А Дюбушерон подумал, что сегодня герцог ведет себя совсем не так, как вчера вечером; он был сама любезность, когда увозил Уну из «Мулен Руж», оставив ему неприятную обязанность объясняться с разъяренной Иветт Жуан.

— Боюсь, это все, что я смог обнаружить в мастерской Джулиуса Торо, ваша светлость, — сказал он, — хотя где-нибудь на Монмартре могут найтись и другие его картины. Просто надо подождать.

Вряд ли такое может быть, подумал при этом Дюбушерон . В то же время ему нужно было поддерживать интерес герцога. Ему также нестерпимо хотелось разузнать новости об Уне.

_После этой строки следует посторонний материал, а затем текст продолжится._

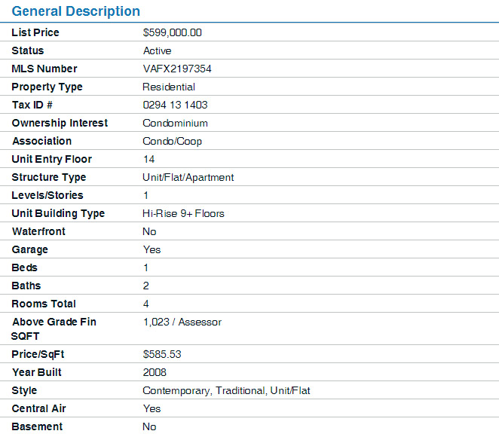
Task: Click the Property Type label
Action: [x=47, y=87]
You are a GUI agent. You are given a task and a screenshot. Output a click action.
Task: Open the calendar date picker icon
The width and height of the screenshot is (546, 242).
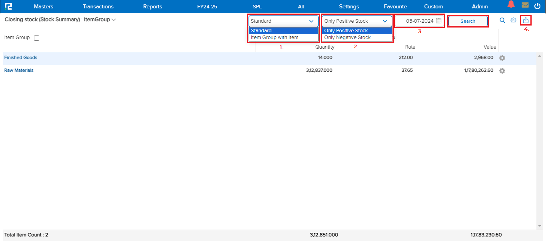pyautogui.click(x=438, y=21)
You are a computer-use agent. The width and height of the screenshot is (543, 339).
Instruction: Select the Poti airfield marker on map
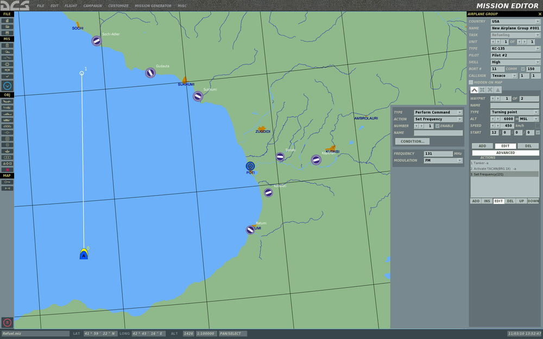pyautogui.click(x=250, y=166)
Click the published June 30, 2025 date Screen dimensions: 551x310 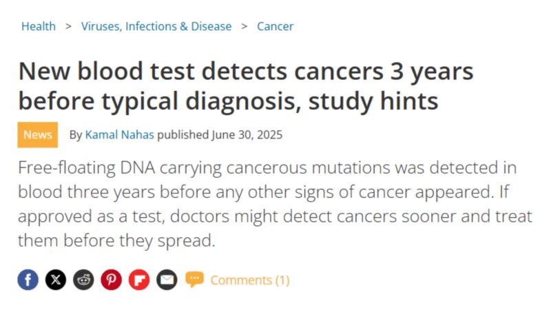(220, 134)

Заметив, что взгляд герцога остановился на ее детском портрете, Дюбушерон сказал:

— Может быть, мисс Торо знает — не отдавал ли отец после смерти матери свои работы куда-нибудь на хранение. Как раз тогда, когда ее отправили в школу во Флоренцию, отец продал дом в сельской местности и переехал на Монмартр.

— Я понял, она с тех пор больше его и не видела, так что вряд ли она может знать, что он делал в ее отсутствие, — ответил герцог.

— Верно, — признал Филипп Дюбушерон. — В то же время мы легко можем это выяснить.